Matomo est un logiciel libre de mesure de statistiques web. Un livre Matomo – L’outil de web analytics libre et éthique vient d’être publié. Vous retrouverez les références sur le site de l’émission.
Côté OpenStreetMap, la base de données géographiques libre du monde, il y a une création de La fédération des professionnels d’OpenStreetMap.
Dans les évènements, Pas Sage en Seine est une rencontre consacrée au logiciel libre, au hacking, à sa culture, qui se déroule tous les ans, depuis 2008, au mois de juin en Île-de-France. La prochaine édition aura lieu du 15 au 17 juin à Choisy-le-Roi. L’April y sera présente samedi 17 juin.
Scenari, une chaîne éditoriale libre pour approcher autrement la production de contenus et la collaboration, organise les Rencontres Scenari les 15 et 16 juin 2023 à Paris.
PostgreS est un système de gestion de base de données libre. L’association francophone autour de PostgreS organise les PG Day en France, à Strasbourg, les 19 et 20 juin 2023.
Et enfin, l’association Exodus Privacy fournit des outils pour analyser les applications Android et lister les éventuels pisteurs qui permettent de nous suivre à la trace. L’association vient de mettre en ligne un kit pédagogique smartphones et vie privée pour animer un atelier. Vous pouvez également retrouver une récente interview du président de l’association Exodus Privacy.
Retrouvez toutes ces annones et les liens utiles sur libreavous.org/178.
Vous pouvez aussi aller sur le site de l’Agenda du Libre, agendadulibre.org pour retrouver des évènements en lien avec le logiciel libre et/ou la culture libre près de chez vous.

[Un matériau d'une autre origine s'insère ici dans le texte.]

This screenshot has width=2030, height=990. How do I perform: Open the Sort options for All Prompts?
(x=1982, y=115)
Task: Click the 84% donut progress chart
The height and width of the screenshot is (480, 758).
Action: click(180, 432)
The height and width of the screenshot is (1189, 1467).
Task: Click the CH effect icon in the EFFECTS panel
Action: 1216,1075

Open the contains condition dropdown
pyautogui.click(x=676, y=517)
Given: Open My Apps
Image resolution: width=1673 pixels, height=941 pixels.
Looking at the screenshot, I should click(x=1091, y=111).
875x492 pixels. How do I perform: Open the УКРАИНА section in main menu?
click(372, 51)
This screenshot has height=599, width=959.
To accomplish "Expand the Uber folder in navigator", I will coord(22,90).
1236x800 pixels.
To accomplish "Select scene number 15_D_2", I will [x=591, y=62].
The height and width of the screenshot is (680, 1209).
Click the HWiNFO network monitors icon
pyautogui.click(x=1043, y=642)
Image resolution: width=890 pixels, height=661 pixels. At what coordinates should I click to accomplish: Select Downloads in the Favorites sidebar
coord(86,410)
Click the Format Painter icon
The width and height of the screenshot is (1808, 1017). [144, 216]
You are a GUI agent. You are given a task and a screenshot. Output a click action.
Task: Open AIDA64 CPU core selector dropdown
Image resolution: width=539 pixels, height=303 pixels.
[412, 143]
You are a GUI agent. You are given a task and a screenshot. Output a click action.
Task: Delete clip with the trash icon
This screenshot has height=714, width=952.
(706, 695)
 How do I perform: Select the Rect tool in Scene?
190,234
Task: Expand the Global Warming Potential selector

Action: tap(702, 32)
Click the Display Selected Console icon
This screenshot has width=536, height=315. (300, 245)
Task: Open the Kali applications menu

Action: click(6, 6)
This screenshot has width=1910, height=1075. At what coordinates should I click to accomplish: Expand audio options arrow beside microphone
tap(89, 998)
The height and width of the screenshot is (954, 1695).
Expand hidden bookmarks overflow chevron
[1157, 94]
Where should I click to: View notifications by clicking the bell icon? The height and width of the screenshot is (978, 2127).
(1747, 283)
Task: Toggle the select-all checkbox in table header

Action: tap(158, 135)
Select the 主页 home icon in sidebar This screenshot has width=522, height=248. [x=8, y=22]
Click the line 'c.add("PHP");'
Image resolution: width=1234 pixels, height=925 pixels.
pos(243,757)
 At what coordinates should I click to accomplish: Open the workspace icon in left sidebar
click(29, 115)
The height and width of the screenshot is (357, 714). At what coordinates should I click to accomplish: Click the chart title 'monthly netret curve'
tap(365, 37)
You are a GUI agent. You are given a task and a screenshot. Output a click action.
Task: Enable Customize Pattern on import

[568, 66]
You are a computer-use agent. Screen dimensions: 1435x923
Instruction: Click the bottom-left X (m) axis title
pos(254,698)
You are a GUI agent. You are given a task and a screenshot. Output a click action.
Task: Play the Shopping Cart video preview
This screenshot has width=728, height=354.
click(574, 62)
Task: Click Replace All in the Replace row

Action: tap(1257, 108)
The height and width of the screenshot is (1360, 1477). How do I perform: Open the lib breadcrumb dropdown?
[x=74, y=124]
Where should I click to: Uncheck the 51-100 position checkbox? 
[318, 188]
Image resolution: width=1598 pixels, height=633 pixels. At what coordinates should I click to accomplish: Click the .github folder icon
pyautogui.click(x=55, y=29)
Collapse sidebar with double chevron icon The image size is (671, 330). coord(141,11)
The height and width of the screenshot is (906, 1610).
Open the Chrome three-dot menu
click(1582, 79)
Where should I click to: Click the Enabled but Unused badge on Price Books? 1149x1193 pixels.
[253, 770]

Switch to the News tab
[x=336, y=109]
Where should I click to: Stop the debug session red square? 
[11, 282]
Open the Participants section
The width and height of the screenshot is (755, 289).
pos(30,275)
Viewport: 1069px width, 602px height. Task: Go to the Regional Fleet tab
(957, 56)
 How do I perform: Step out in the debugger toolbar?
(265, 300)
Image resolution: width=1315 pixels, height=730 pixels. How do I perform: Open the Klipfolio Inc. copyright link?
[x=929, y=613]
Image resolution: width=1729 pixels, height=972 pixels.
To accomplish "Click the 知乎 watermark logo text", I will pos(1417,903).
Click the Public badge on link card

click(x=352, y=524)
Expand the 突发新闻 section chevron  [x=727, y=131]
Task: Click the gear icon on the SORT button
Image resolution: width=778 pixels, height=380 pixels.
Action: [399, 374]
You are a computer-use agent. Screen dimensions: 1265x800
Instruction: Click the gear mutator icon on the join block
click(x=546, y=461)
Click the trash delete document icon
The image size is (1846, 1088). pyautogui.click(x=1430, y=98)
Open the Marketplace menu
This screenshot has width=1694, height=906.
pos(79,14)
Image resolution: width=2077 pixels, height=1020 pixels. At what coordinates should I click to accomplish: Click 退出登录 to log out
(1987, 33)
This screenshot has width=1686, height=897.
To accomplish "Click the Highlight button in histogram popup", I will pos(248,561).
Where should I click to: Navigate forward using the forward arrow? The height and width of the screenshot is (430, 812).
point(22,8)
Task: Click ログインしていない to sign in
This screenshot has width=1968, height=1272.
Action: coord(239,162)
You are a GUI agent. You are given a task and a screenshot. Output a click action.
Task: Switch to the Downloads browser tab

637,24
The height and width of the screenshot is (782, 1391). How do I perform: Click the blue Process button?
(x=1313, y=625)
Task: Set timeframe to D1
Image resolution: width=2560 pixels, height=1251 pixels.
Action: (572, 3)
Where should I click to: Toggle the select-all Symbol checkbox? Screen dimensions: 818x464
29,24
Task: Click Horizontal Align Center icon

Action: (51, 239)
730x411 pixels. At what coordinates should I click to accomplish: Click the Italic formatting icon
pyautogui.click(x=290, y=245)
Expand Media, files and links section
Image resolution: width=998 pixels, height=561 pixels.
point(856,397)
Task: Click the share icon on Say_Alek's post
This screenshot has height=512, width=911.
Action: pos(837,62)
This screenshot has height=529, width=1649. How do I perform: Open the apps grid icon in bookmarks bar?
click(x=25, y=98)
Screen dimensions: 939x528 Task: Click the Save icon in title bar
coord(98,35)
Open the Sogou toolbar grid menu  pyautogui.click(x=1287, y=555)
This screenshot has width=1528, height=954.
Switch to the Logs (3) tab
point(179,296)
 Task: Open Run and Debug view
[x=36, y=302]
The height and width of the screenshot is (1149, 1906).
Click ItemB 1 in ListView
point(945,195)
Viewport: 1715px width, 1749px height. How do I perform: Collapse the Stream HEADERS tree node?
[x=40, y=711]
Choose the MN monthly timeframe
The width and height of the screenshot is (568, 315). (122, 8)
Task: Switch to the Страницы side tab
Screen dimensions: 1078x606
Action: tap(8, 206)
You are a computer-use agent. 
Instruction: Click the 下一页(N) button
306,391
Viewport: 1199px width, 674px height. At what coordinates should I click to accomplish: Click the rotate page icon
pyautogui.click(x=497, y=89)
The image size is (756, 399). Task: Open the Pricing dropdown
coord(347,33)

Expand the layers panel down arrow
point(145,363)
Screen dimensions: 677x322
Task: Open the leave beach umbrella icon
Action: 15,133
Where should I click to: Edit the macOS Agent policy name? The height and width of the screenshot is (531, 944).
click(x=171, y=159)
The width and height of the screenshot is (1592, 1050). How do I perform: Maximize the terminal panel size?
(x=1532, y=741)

Notre émission se termine.

Je remercie les personnes qui ont participé à l’émission : Isabelle Carrère, Valentine Ogier-Galland, Nicolas Chauvat, Vincent Calame.
Aux manettes de la régie aujourd’hui ma collègue Isabella. J’en profite aussi pour saluer Élise et Mélaine qui sont en formation régie aujourd’hui.
Merci également aux personnes qui s’occupent de la post-production des podcasts : Samuel Aubert, Élodie Déniel-Girodon, Lang1, Julien Osman, et Olivier Grieco, le directeur d’antenne de la radio.
Merci également aux personnes qui découpent le podcast des émissions en podcasts individuels par sujet, notamment Quentin Gibeaux, bénévole à l’April.

Vous retrouverez sur notre site web, libreavous.org, toutes les références utiles ainsi que sur le site de la radio, causecommune.fm. N’hésitez pas à nous faire des retours pour indiquer ce qui vous a plu mais aussi des points d’amélioration. Vous pouvez également nous poser toute question et nous y répondrons directement ou lors d’une prochaine émission. Toutes vos remarques et questions sont les bienvenues à l’adresse contact chez libreavous.org.

Nous vous remercions d’avoir écouté l’émission. Si vous avez aimé cette émission, n’hésitez pas à en parler le plus possible autour de vous et à faire connaître également la radio Cause Commune, la voix des possibles.

La prochaine émission aura lieu en direct mardi 20 juin 2023 à 15 heures 30. Notre sujet principal portera sur les jeux vidéo.

Nous vous souhaitons de passer une belle fin de journée. On se retrouve en direct mardi 20 juin et d’ici là, portez-vous bien.

Générique de fin d’émission : Wesh Tone par Realaze.